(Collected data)
——
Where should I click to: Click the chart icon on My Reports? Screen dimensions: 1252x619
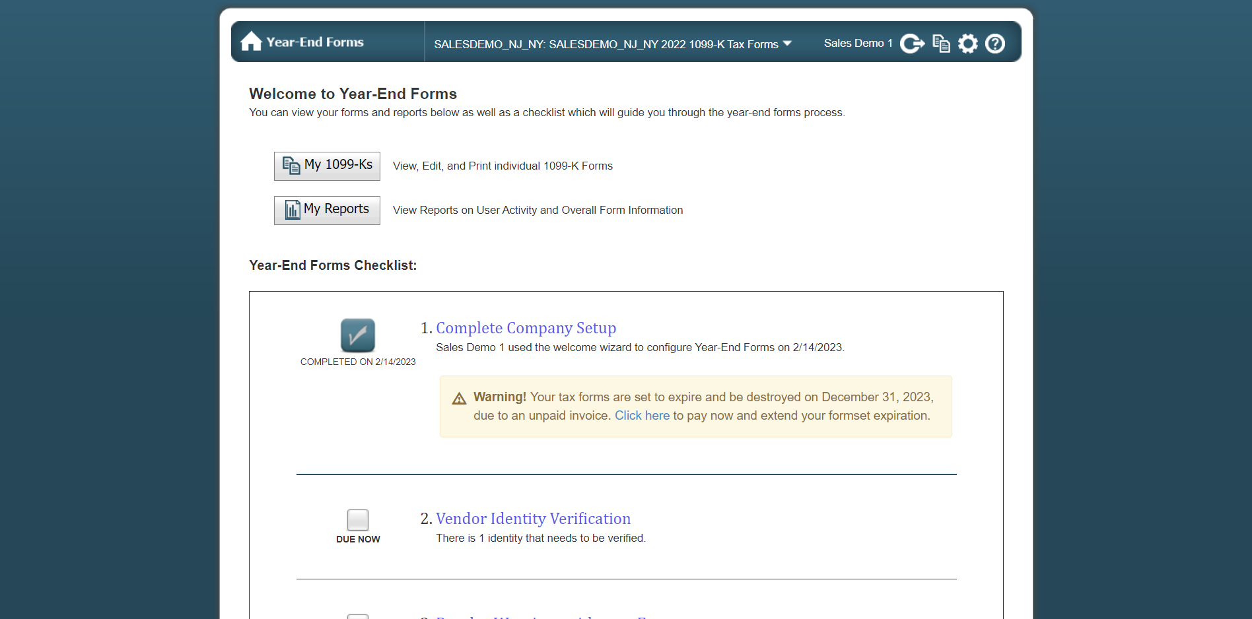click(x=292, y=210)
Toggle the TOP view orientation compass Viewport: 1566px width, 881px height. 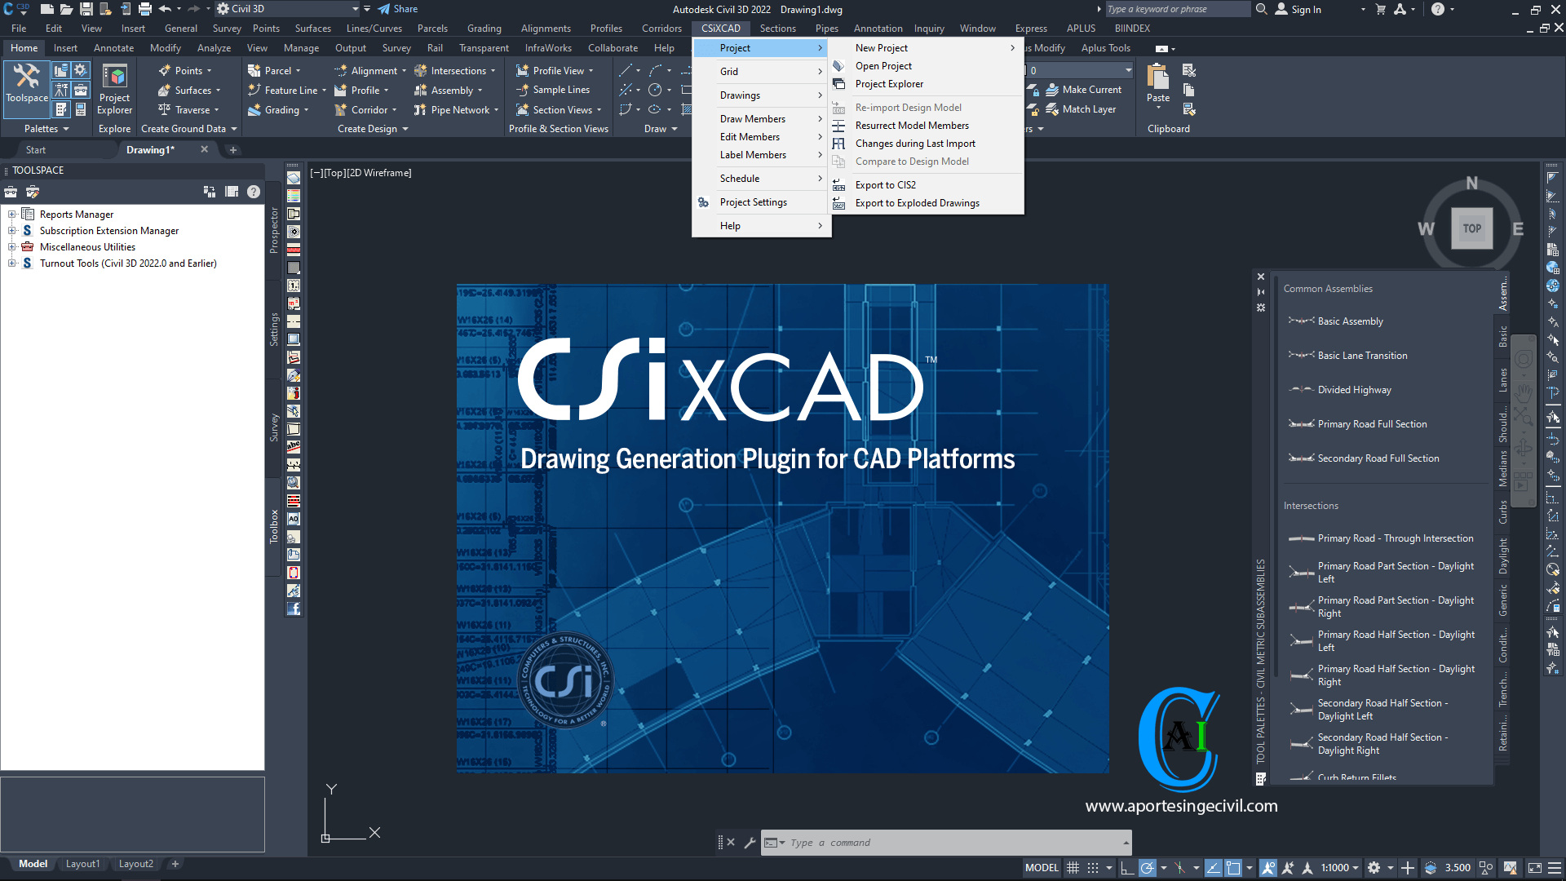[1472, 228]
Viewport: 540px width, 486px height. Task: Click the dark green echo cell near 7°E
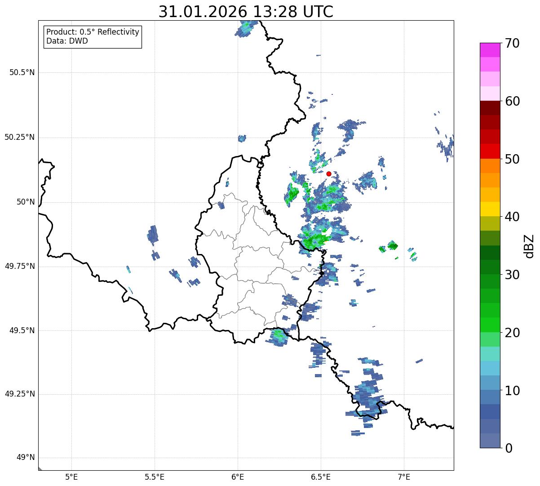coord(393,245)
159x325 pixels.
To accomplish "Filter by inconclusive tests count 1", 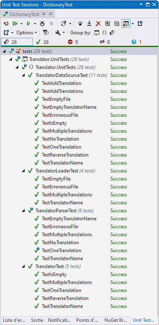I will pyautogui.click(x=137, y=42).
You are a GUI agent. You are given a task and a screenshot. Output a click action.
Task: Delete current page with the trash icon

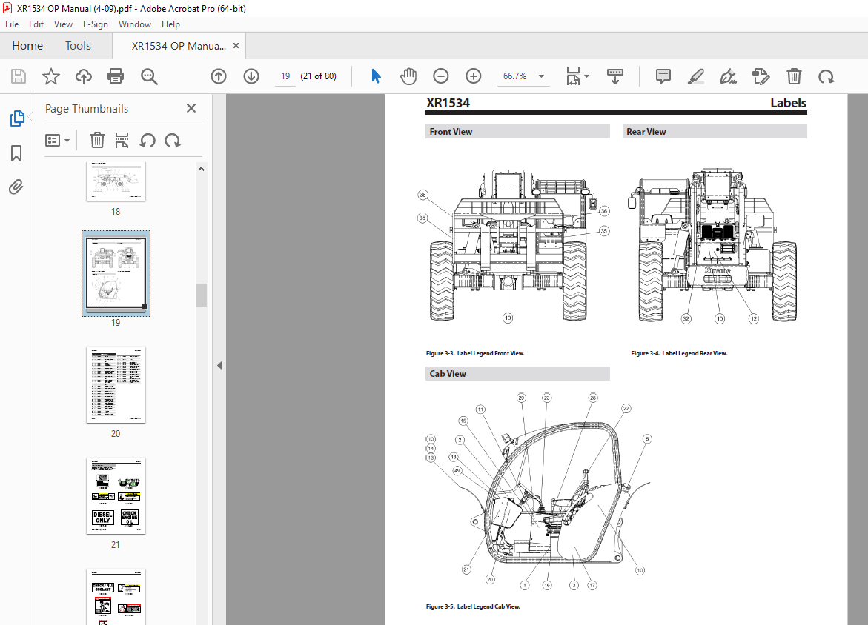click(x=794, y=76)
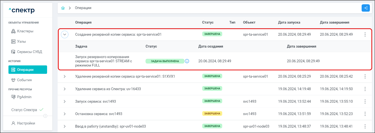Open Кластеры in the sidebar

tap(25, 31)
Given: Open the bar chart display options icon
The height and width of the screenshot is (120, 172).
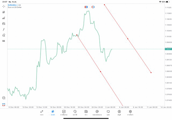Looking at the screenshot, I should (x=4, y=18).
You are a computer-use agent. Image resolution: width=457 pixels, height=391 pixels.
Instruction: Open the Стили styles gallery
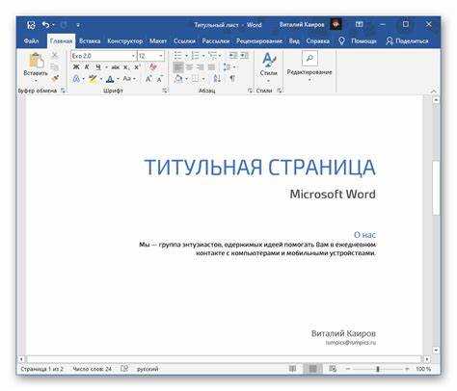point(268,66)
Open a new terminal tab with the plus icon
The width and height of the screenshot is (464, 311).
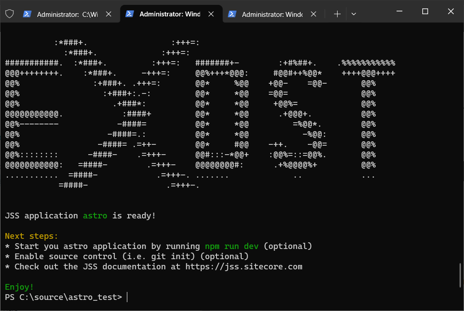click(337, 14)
——
◆ Directions for this task
Please, leaving out all pictures, transcribe exactly the lines above from the one containing "You are a computer-use" through the final line, both included.

◆ Exercise result
You are a computer-use agent. Image resolution: width=457 pixels, height=391 pixels.
Instruction: Open the Стили styles gallery
point(268,66)
Open a new terminal tab with the plus icon
The width and height of the screenshot is (464, 311).
click(337, 14)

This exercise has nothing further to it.